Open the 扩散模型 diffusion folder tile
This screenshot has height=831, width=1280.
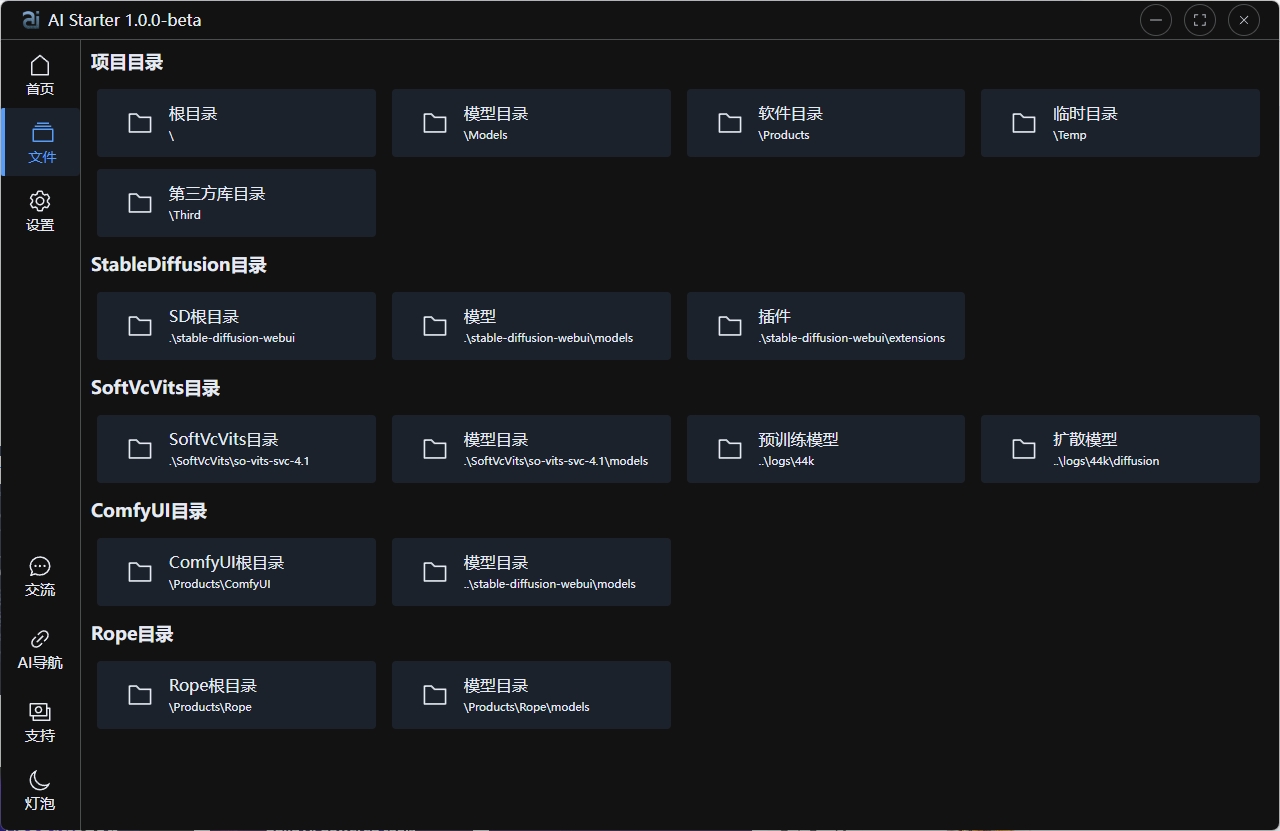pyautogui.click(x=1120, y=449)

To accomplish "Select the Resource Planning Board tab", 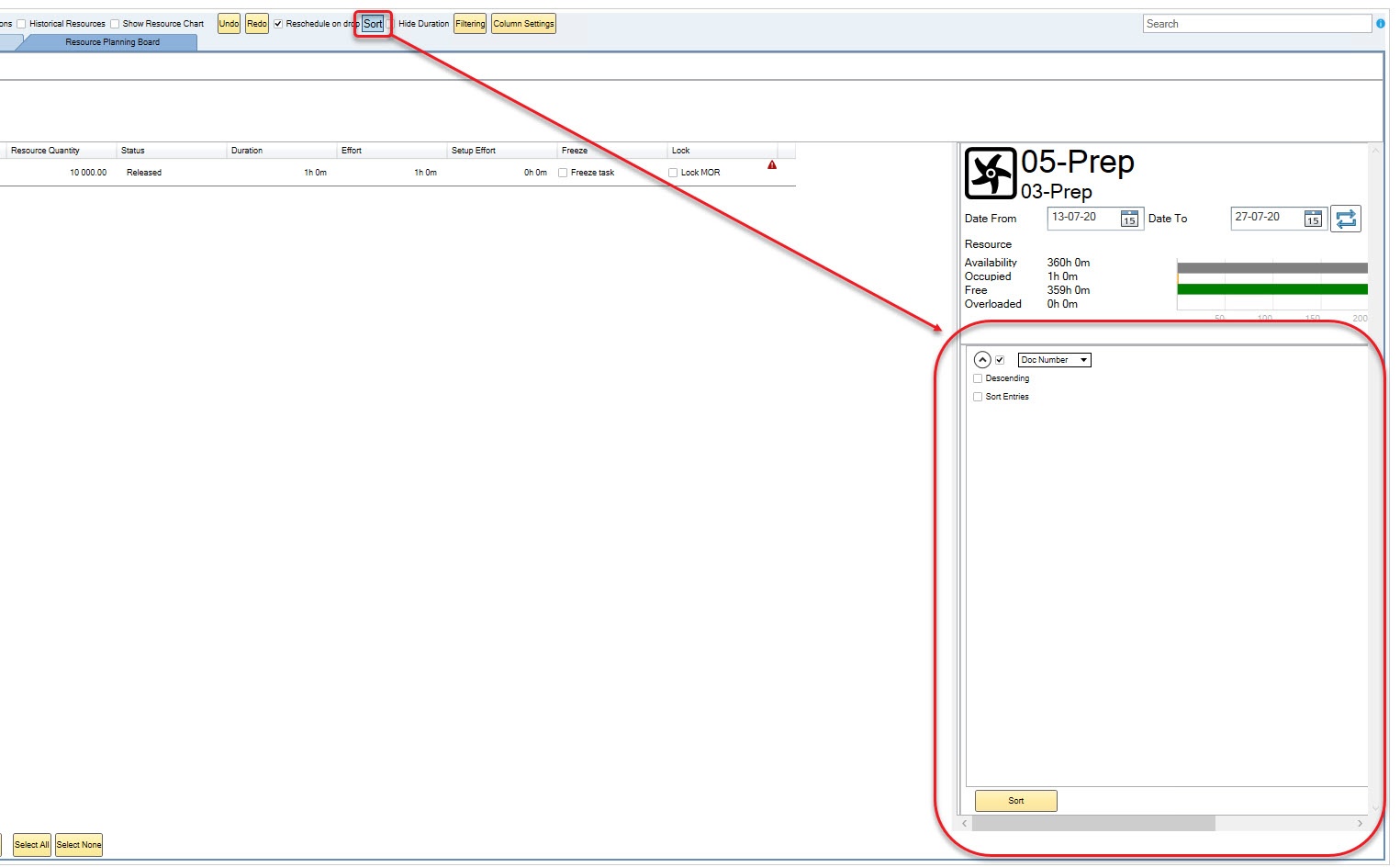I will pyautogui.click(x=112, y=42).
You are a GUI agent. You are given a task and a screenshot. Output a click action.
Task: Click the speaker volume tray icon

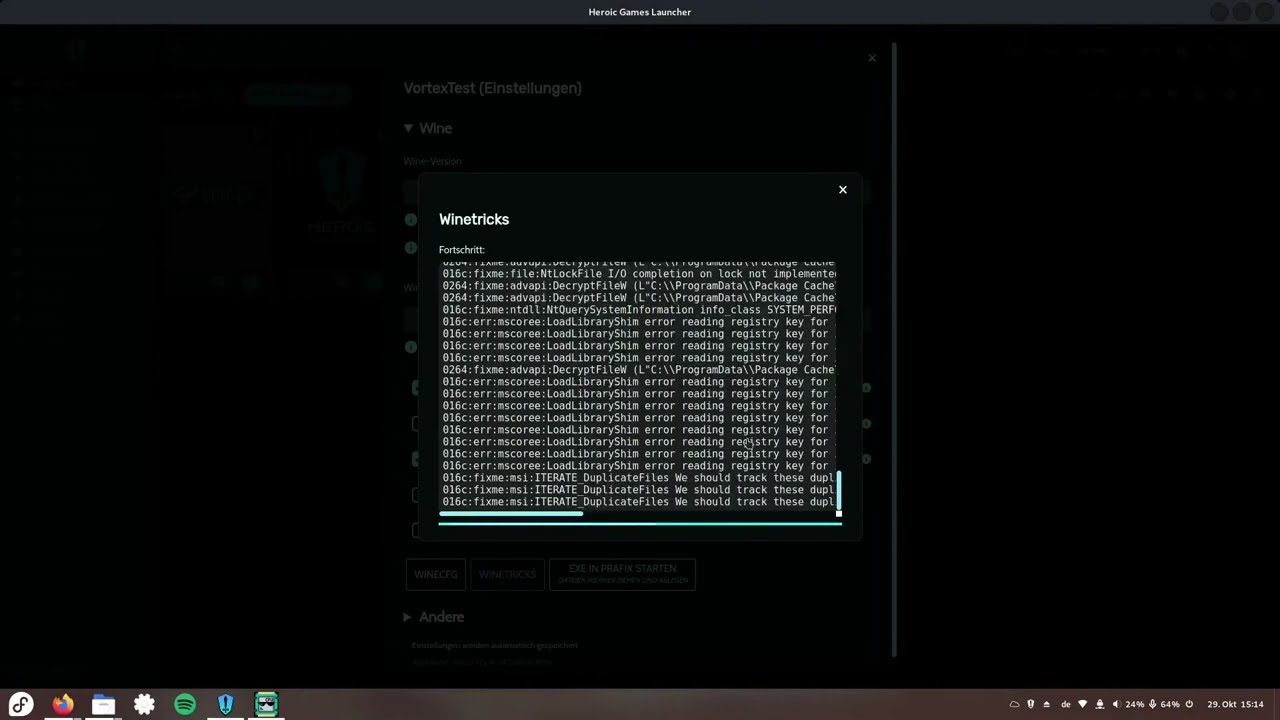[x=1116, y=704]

→ **Task item**:
Repeat exactly the line containing "You are a GUI" and every line after it through the end of the records, and nothing else. Leave the pictures out.

→ **Response**:
You are a GUI agent. You are given a task and a screenshot. Output a click action.
Task: Click the speaker volume tray icon

[x=1116, y=704]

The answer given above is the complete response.